One of the annual traditions of business ownership is making some tax planning decisions, usually late in the year.  It includes things like buying equipment or vehicles to take advantage of accelerated depreciation through a Section 179 tax deduction or some other accounting jargon.  But those aren’t really the surprises we’re talking about.  We’re talking about those surprise tax bills you get from your CPA where you have less than a couple of weeks to come up with significant cash to pay your bill.

We wish this was an unusual thing, but our experience tells us differently.  There are too many small business owners we’ve met and coached over the years who have been the “beneficiary” of some of these tax surprises.  Quite often these surprises have resulted in business owners borrowing money to pay their taxes.  Wait, what?  Yes, that’s right, people are borrowing money to pay their taxes.  And way too often the CPA delivers this “good” news with a smile on his face because you’ve had “such a good year” which is why you owe taxes.

But it never feels good to pay taxes.

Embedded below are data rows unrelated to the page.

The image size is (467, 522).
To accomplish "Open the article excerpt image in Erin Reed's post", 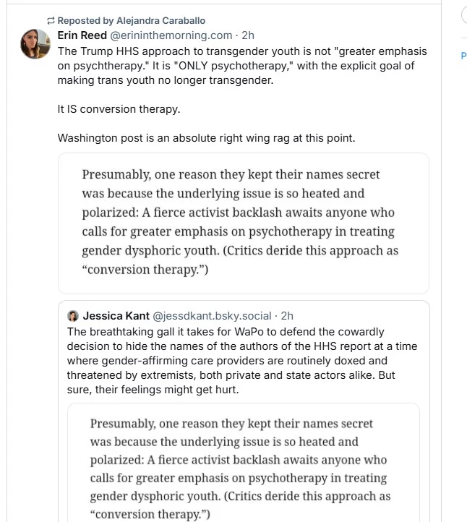I will pyautogui.click(x=243, y=223).
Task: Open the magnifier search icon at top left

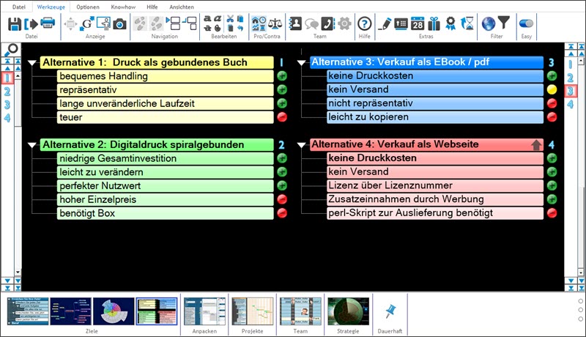Action: click(x=12, y=50)
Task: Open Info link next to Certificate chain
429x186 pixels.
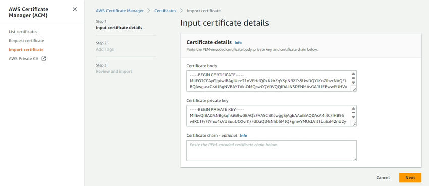Action: coord(243,135)
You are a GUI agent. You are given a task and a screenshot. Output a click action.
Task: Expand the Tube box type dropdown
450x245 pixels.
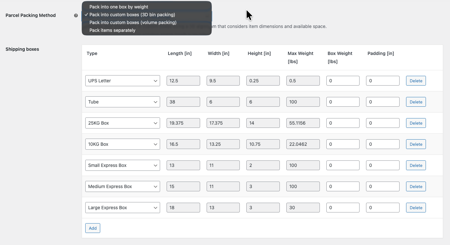click(122, 102)
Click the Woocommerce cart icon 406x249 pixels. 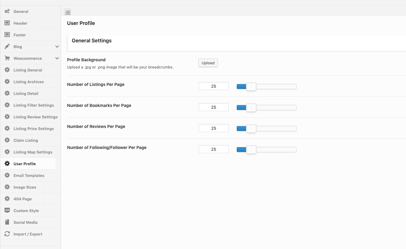(x=7, y=58)
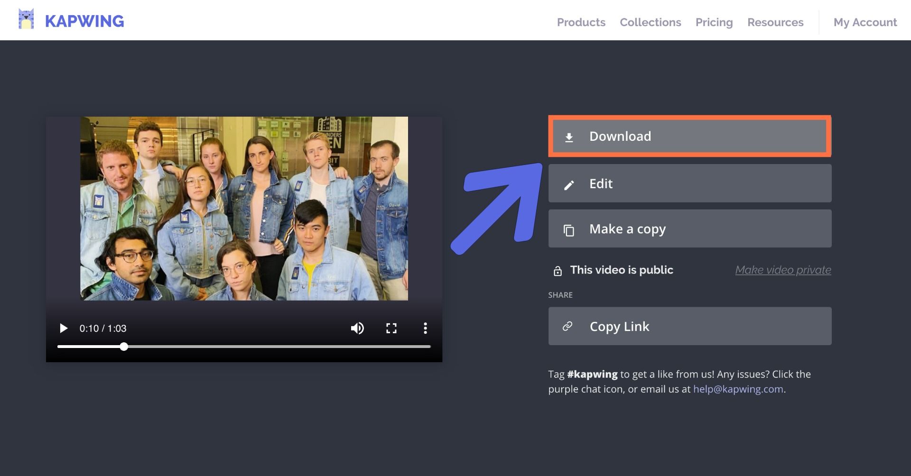Click the download arrow icon

(569, 137)
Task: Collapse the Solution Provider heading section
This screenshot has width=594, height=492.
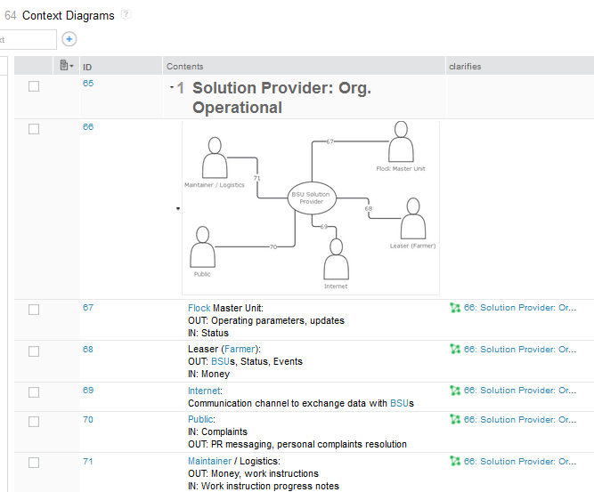Action: point(172,87)
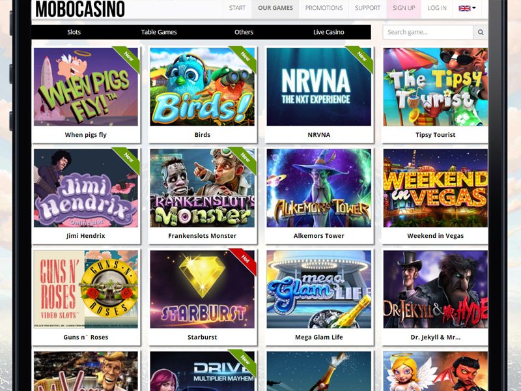Open the UK flag language dropdown
The height and width of the screenshot is (391, 521).
pyautogui.click(x=467, y=8)
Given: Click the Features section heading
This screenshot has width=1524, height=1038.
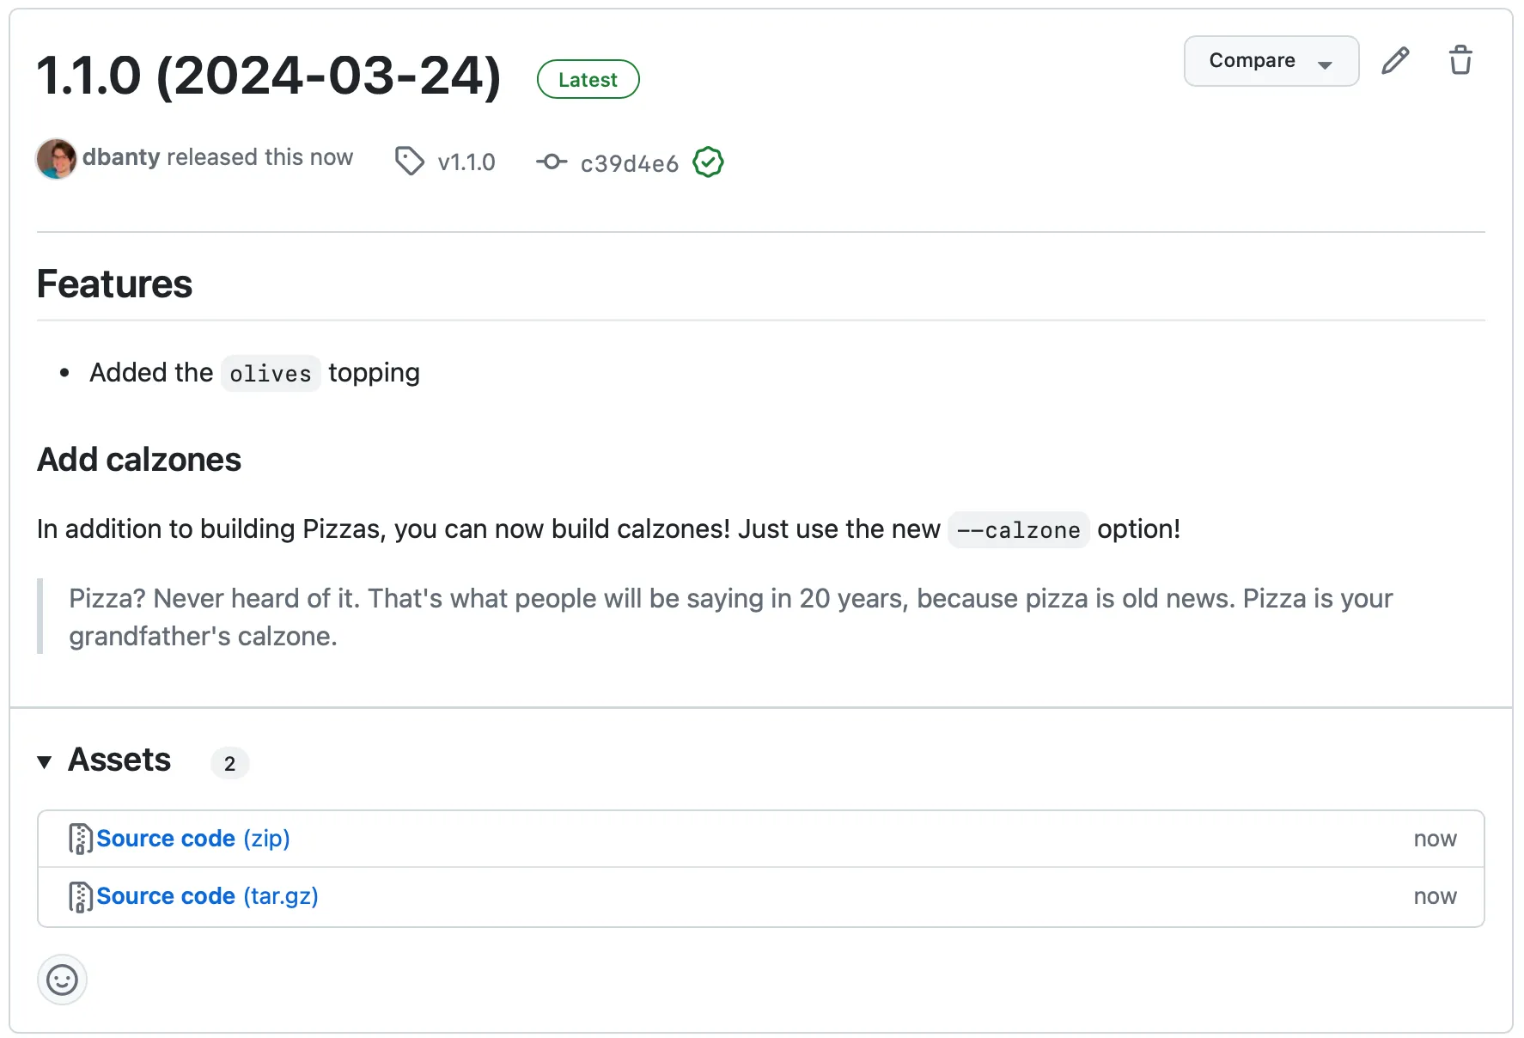Looking at the screenshot, I should (x=113, y=284).
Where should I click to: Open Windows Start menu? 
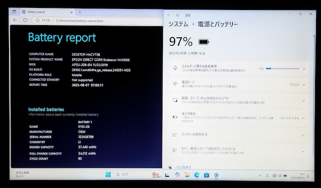[x=108, y=174]
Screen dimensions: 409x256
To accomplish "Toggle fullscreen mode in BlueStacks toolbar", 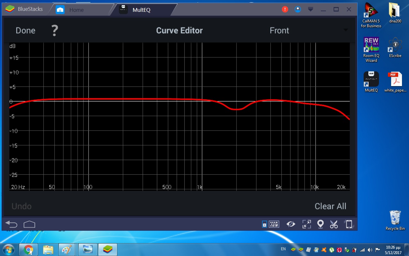I will click(306, 224).
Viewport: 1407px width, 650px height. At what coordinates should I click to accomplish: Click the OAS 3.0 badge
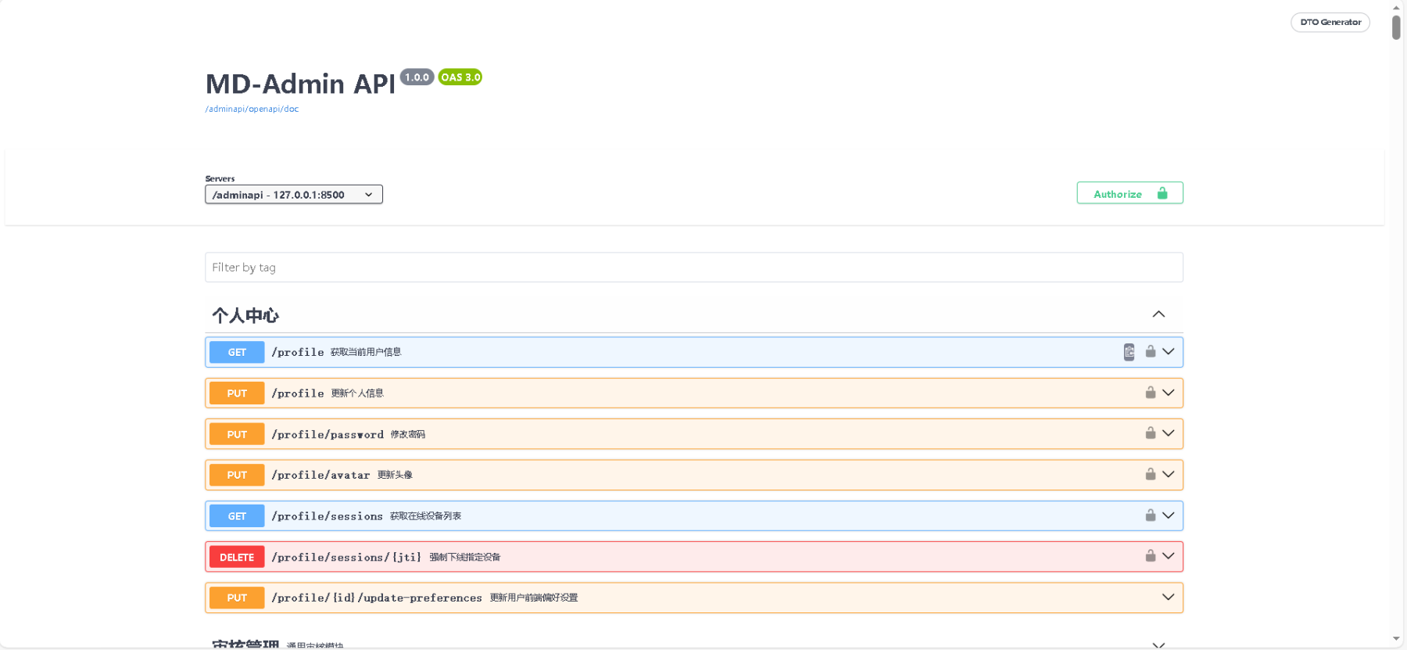click(460, 77)
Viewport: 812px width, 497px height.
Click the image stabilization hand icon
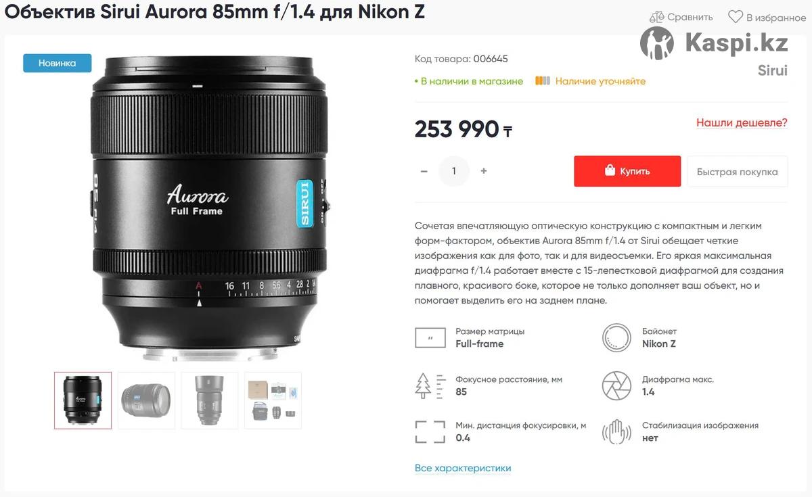tap(616, 432)
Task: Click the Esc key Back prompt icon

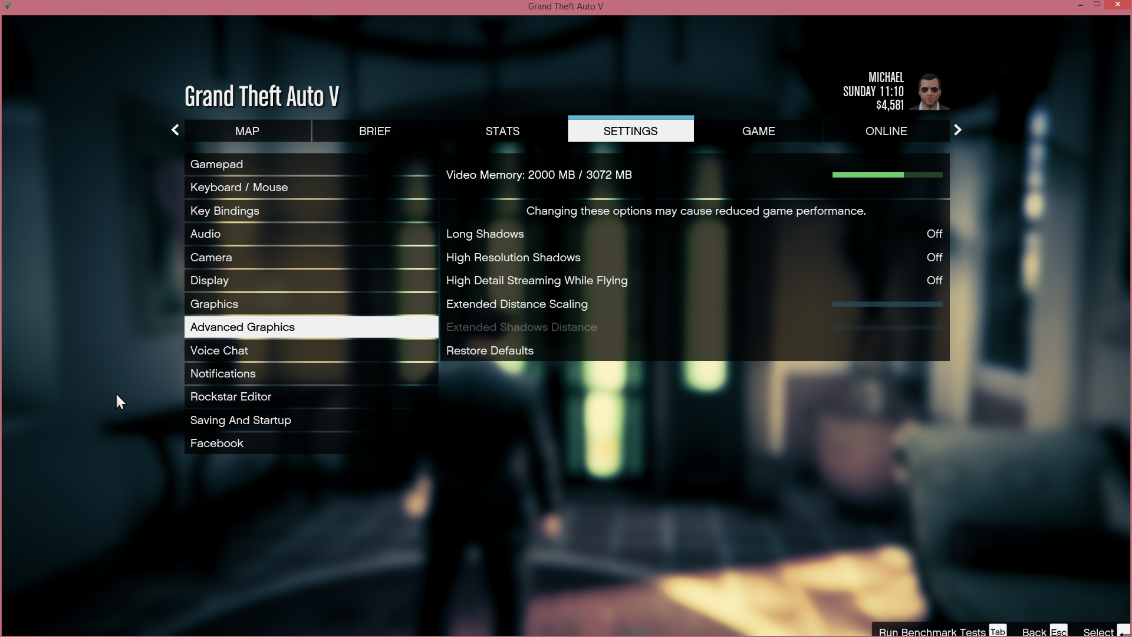Action: [x=1058, y=632]
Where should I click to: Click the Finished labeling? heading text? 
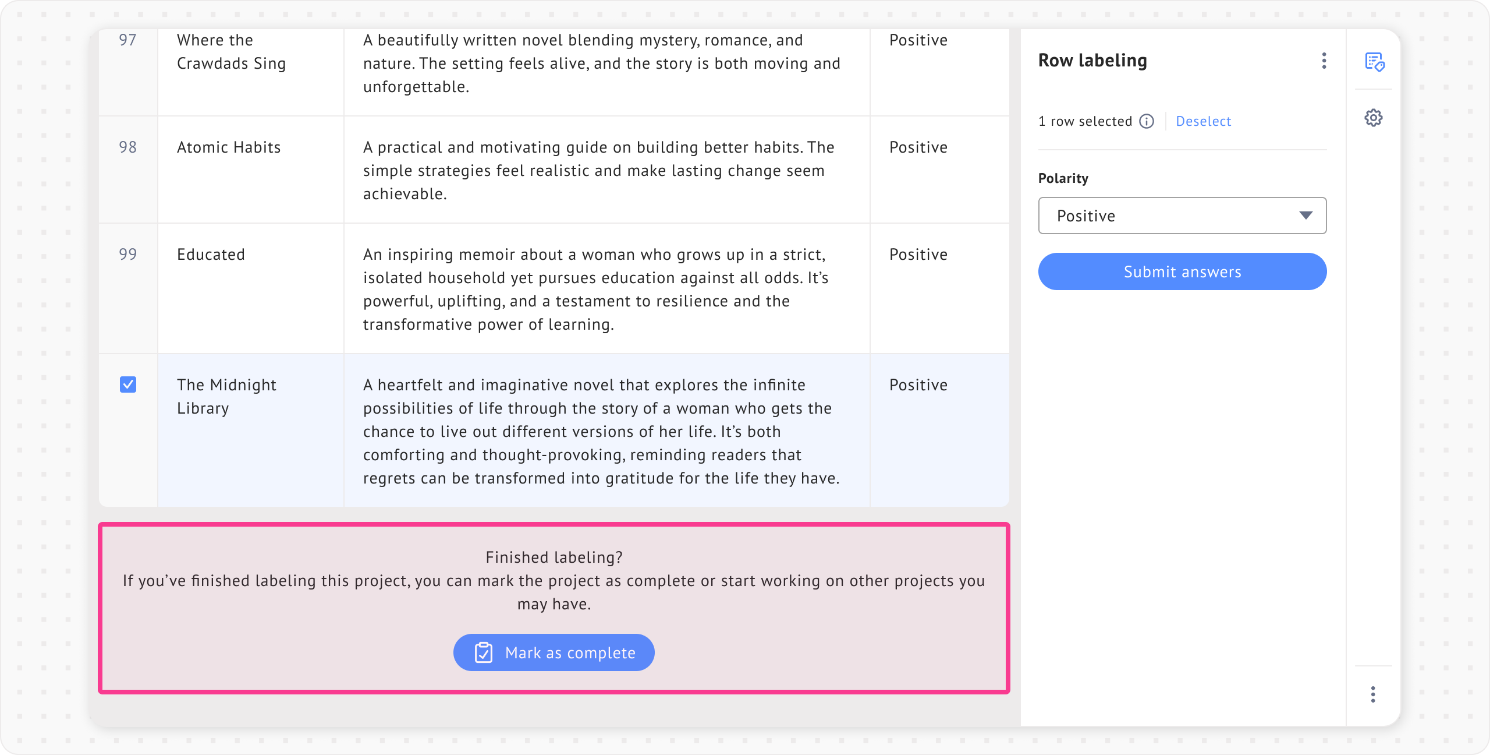click(x=554, y=558)
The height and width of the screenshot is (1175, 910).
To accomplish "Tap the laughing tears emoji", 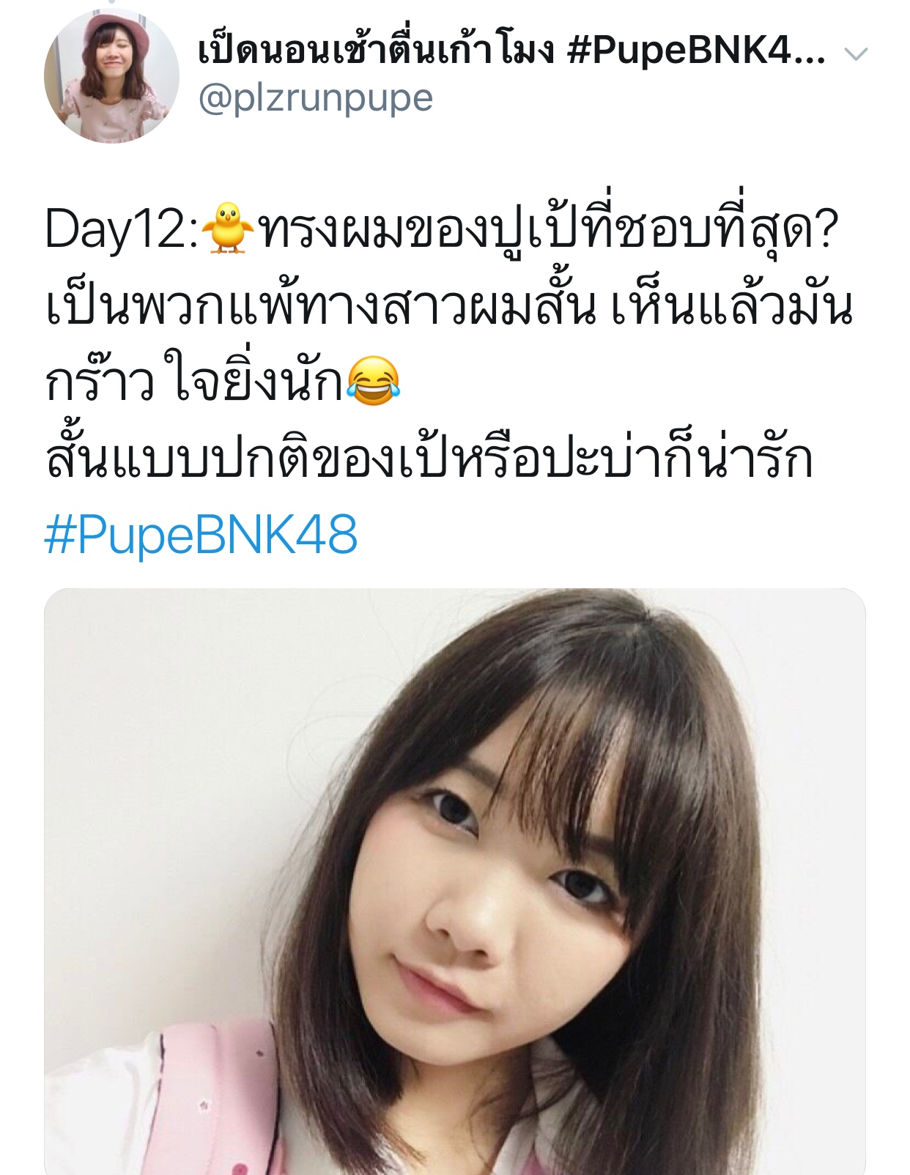I will (x=373, y=381).
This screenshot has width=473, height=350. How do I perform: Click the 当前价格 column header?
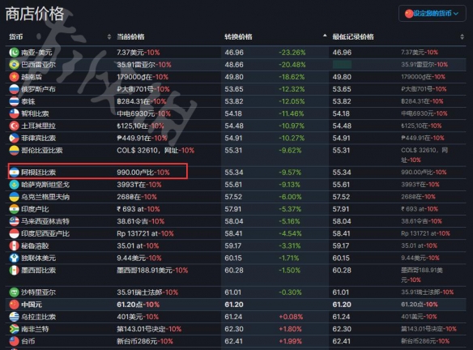click(130, 36)
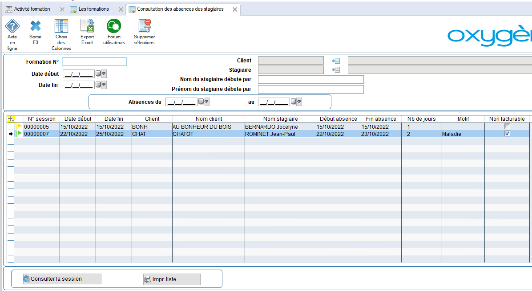This screenshot has height=291, width=532.
Task: Switch to the Les formations tab
Action: 94,9
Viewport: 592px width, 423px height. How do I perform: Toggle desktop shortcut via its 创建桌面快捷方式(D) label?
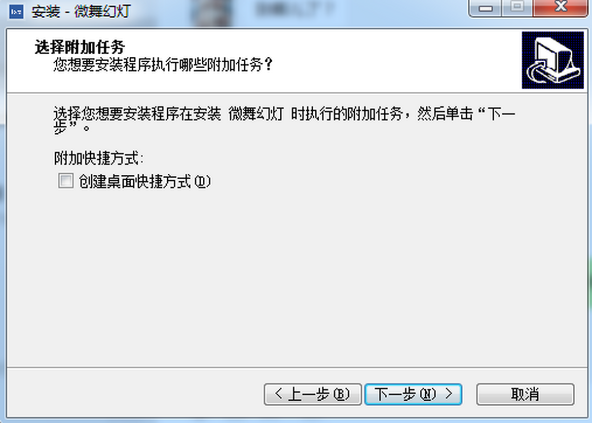pos(145,182)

Especially when it’s not in the plan.  So what’s a small business owner to do?  We usually start with a Cash Forecast that shows where all the money is coming from and where it’s going.  The goal we have with our clients is to pull together a 90-day Cash Forecast.  This provides you with a 3-month heads up on any cash flow problems so we can avoid these surprises.  We also encourage our business owner clients to speak with their CPAs on a more regular basis (e.g. at least quarterly or twice per year).

Keep in mind that 2020 has been a very unusual year and there will likely be a lot of questions between now and tax day.  The good news is you have some time between now and April 15th, but don’t wait too long to get your plans in place or else you might be in for a tax surprise come April!